O preparo anterior foi fundamental para compreender o que eu vivenciei. Ainda assim, a realidade local é surpreendente. A primeira percepção que tive com a chegada a Porto Príncipe foi a do calor, que subia do asfalto quente do aeroporto, e a da cordial recepção do Batalhão Brasileiro, que nos esperava desembarcar.

O jeito brasileiro de fazer a paz é inerente ao nosso soldado e é aplicado no dia a dia. O respeito aos soldados brasileiros foi adquirido por esse jeito de ser, e não imposto pela força. Os cordiais “bom dia” e “boa tarde” distribuídos à população conquistam-na imperceptivelmente. Isso foi comprovado, no dia seguinte, quando saímos em visita à capital haitiana.

O trânsito intenso indica que a vida está voltando ao normal, ao menos em parte. As ruas mal estruturadas dão passagem ao grande número de carros, que transitam de um lado para o outro, sem muita organização. Alguns poucos semáforos parecem de pequeno interesse aos motoristas. Na área próxima à base do Exército Brasileiro, pude observar carros novos circulando e concessionárias famosas. Conforme nos distanciávamos dali, as ruas ficavam mais apertadas e os carros particulares davam lugar aos tap-taps, carros coloridos, que geralmente levam alguma inscrição religiosa e carregam incontáveis pessoas sem nenhuma segurança.

Os tap-taps são considerados táxis coletivos e a tarifa média paga é de 5 gourdes (moeda oficial do Haiti), mas o preço depende da distância a percorrer. É comumente usado pela população por ser um meio de transporte barato. Eu só conseguia imaginar o calor lá dentro.
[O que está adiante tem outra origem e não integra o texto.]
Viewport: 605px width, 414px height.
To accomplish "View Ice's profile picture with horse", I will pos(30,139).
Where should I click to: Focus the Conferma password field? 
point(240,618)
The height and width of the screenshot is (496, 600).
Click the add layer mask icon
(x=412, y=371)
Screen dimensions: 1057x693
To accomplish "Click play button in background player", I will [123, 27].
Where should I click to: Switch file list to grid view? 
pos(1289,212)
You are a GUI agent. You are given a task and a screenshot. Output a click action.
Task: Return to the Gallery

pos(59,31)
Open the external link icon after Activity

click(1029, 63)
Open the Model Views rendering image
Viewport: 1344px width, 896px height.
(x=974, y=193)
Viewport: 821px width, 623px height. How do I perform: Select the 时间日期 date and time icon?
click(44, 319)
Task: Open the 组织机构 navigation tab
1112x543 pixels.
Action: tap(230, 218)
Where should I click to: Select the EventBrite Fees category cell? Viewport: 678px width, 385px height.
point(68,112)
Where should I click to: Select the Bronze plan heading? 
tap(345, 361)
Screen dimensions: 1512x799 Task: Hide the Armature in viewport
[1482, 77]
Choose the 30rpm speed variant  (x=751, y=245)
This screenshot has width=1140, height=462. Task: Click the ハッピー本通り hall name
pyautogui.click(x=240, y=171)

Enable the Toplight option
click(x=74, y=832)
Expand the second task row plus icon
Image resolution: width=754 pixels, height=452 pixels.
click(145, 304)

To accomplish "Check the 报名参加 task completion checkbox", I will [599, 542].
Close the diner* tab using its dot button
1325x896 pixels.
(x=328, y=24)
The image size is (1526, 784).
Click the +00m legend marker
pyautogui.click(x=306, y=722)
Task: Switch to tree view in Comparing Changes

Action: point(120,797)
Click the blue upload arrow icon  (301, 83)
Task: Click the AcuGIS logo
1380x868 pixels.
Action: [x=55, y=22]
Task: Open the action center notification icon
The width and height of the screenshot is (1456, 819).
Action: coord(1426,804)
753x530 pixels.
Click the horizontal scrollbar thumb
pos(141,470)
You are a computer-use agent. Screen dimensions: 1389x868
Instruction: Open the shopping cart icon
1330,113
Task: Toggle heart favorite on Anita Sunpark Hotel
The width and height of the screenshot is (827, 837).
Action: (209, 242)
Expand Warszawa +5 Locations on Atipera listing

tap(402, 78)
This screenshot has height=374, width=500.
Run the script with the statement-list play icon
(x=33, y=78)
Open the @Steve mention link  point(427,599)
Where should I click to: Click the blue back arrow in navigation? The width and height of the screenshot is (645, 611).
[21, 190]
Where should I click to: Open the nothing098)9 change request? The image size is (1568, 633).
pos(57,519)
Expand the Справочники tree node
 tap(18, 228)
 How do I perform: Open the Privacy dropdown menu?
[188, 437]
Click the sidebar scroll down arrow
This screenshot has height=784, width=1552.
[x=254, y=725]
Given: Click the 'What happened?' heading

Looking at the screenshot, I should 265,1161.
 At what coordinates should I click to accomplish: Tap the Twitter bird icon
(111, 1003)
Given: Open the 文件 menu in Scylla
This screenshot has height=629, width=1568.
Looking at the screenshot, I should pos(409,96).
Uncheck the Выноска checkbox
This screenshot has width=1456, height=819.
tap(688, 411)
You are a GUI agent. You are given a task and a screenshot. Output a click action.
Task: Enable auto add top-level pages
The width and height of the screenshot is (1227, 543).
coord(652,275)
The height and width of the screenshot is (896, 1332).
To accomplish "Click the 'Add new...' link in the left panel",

O Haiti é o país mais pobre das Américas e está entre os mais pobres do mundo. Segundo o Relatório de Desenvolvimento Humano de 2009, realizado pelo Programa das Nações Unidas para o Desenvolvimento (PNUD), o Haiti ocupa a 149ª posição entre os 182 países analisados. Se não bastasse estar entre os piores índices de desenvolvimento humano, o país ainda está localizado na ilha Hispaniola, no centro do mar do Caribe, região climática mais instável do Oceano Atlântico.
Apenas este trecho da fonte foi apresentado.